Records provided:
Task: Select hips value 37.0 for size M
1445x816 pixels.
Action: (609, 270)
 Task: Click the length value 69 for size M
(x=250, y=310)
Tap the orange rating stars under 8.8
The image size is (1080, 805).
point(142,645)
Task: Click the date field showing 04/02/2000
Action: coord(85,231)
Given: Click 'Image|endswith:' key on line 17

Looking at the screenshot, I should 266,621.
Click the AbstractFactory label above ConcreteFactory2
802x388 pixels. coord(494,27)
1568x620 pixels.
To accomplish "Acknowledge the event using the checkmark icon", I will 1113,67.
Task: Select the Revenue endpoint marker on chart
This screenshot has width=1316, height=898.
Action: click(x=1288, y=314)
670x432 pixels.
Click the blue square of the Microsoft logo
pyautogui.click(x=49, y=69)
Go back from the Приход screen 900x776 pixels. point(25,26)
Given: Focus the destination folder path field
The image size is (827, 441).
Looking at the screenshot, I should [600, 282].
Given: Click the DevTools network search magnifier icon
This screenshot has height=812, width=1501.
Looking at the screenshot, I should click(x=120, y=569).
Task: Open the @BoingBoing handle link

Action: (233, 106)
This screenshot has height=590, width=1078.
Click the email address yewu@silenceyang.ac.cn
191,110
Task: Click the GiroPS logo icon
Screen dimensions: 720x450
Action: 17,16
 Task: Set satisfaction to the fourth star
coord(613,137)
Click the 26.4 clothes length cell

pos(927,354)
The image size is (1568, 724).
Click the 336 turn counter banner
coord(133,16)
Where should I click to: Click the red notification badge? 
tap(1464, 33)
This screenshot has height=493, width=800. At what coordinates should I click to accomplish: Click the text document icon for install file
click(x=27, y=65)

Requirement: Output the lines of the records as a Markdown table with the columns Row and Line text, starting at the line that contains "Task: Open the @BoingBoing handle link" and ending at the last line of the records. Number the rows, and leave out blank lines.

Task response:
| Row | Line text |
|---|---|
| 1 | Task: Open the @BoingBoing handle link |
| 2 | Action: (233, 106) |
| 3 | This screenshot has height=590, width=1078. |
| 4 | Click the email address yewu@silenceyang.ac.cn |
| 5 | 191,110 |
| 6 | Task: Click the GiroPS logo icon |
| 7 | Screen dimensions: 720x450 |
| 8 | Action: 17,16 |
| 9 |  Task: Set satisfaction to the fourth star |
| 10 | coord(613,137) |
| 11 | Click the 26.4 clothes length cell |
| 12 | pos(927,354) |
| 13 | The image size is (1568, 724). |
| 14 | Click the 336 turn counter banner |
| 15 | coord(133,16) |
| 16 | Where should I click to: Click the red notification badge?  |
| 17 | tap(1464, 33) |
| 18 | This screenshot has height=493, width=800. At what coordinates should I click to accomplish: Click the text document icon for install file |
| 19 | click(x=27, y=65) |